The naming of the Dreaming mechanism is no coincidence—it directly draws from cognitive neuroscience research on sleep and memory consolidation. The human brain continuously receives information while awake, but true memory integration—including the transfer of short-term to long-term memory, forgetting of irrelevant information, and strengthening of associated memories—primarily occurs during sleep, especially during rapid eye movement (REM) sleep. The brain "replays" daytime experiences, filters out important information, and encodes it into long-term storage. CMA's Dreaming mechanism follows the same paradigm: the Agent focuses on current work while "awake" executing tasks, while memory consolidation, deduplication, and structuring are handled by an independent asynchronous process during "offline" time. This design avoids the interference of real-time memory writing on task execution while ensuring memory quality.

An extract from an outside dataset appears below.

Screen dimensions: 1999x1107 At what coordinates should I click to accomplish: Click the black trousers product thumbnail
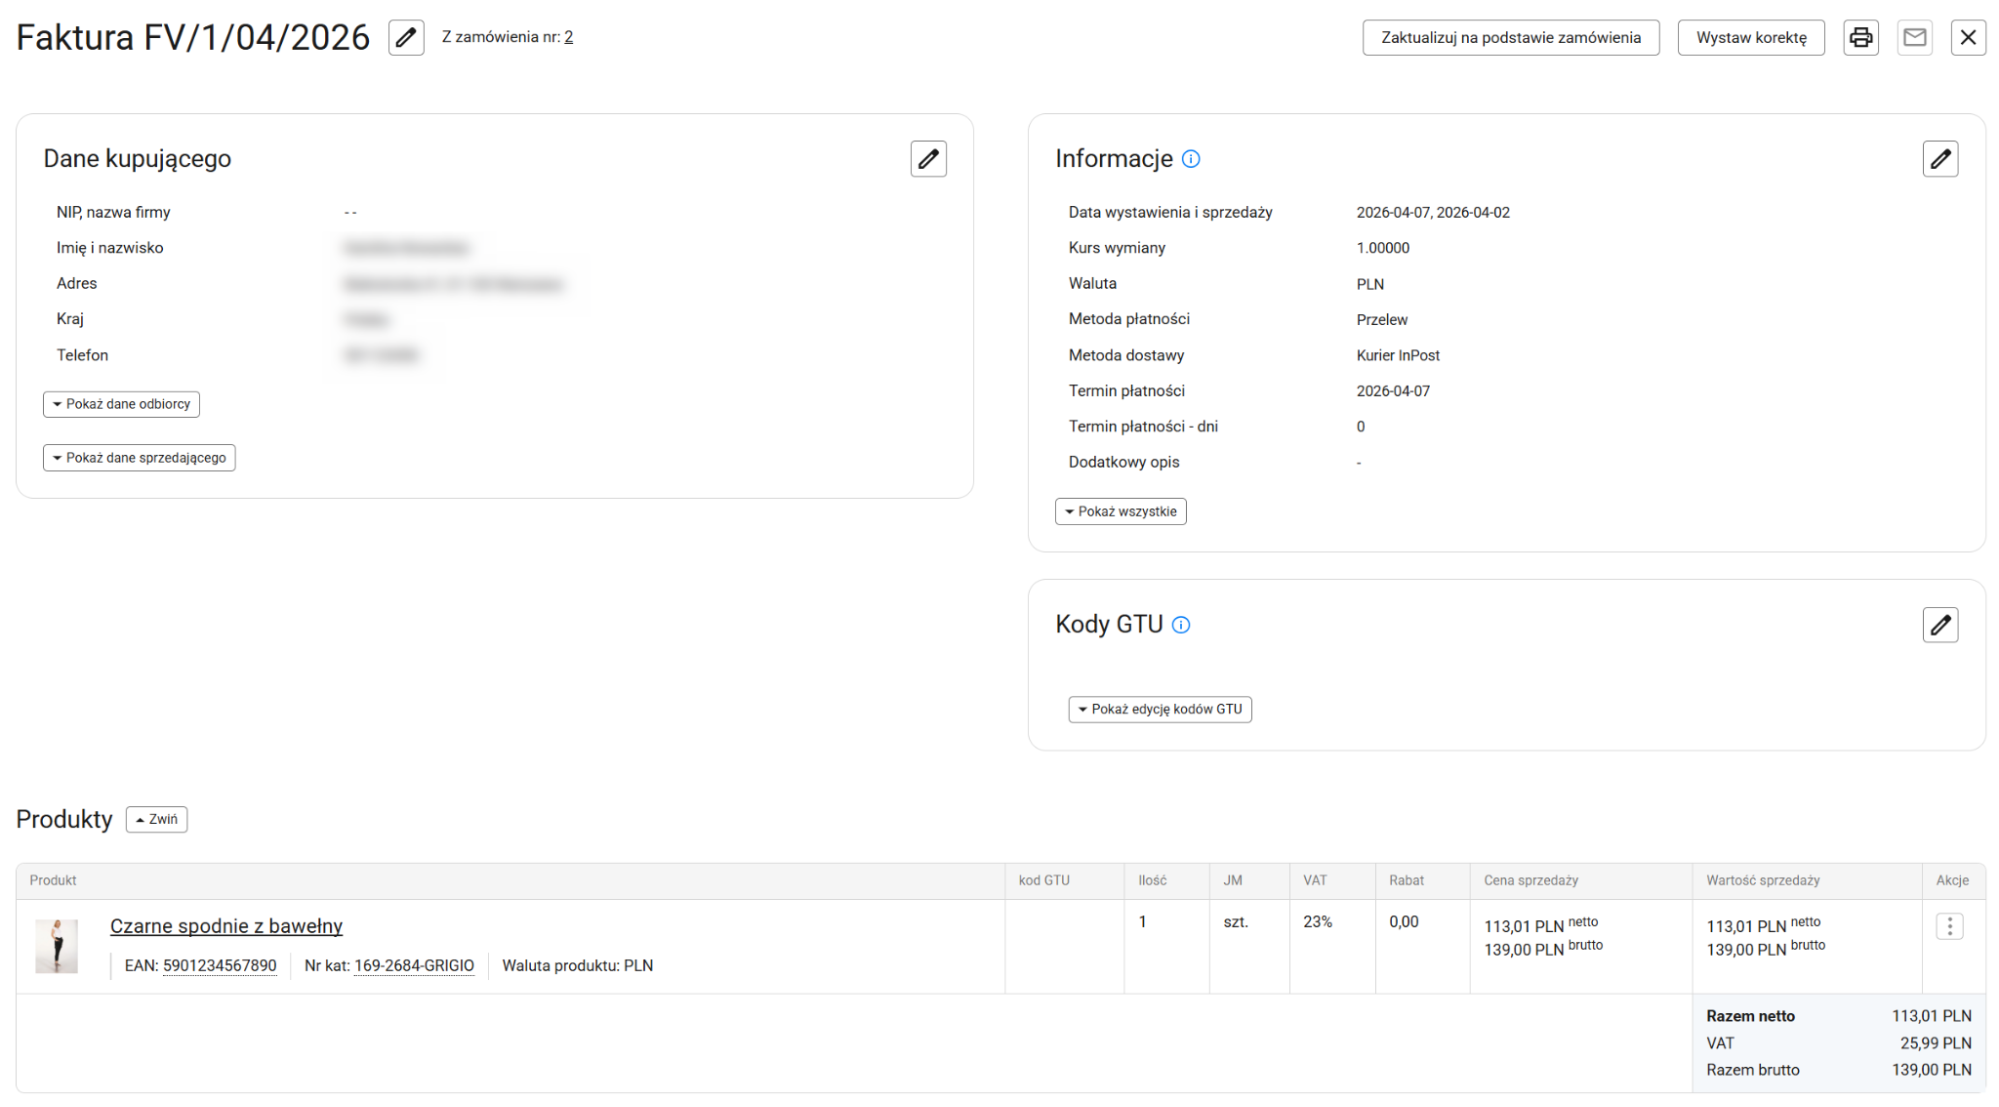coord(57,946)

This essentially downgrades "real-time memory" to "asynchronous memory," replacing non-deterministic real-time triggers with deterministic batch processing—a very pragmatic engineering approach.

Summary: Transferable Value of CMA's Memory Architecture

CMA's memory system design reflects Anthropic's consistent engineering style: making clear trade-offs on key technical choices (file-first, no Embedding), pursuing practicality in product capabilities (memory store reuse, Dreaming mechanism), and maintaining simplicity and extensibility in architecture (FUSE abstraction layer).

The design philosophy of this memory system is not limited to CMA itself. Its core principles—file-first storage, on-demand retrieval, and asynchronous batch write consolidation—are fully transferable to other Agent frameworks. For developers building Agent memory systems, Anthropic's approach provides a reference architecture validated at scale.

It's worth noting that this architecture's applicability is closely tied to the development of model capabilities. As context windows continue to expand and model reasoning capabilities continue to strengthen, the advantages of the "file-first" strategy will only become more apparent. And the Dreaming mechanism, as a general asynchronous memory consolidation paradigm, can be adopted by any Agent framework regardless of the underlying storage solution.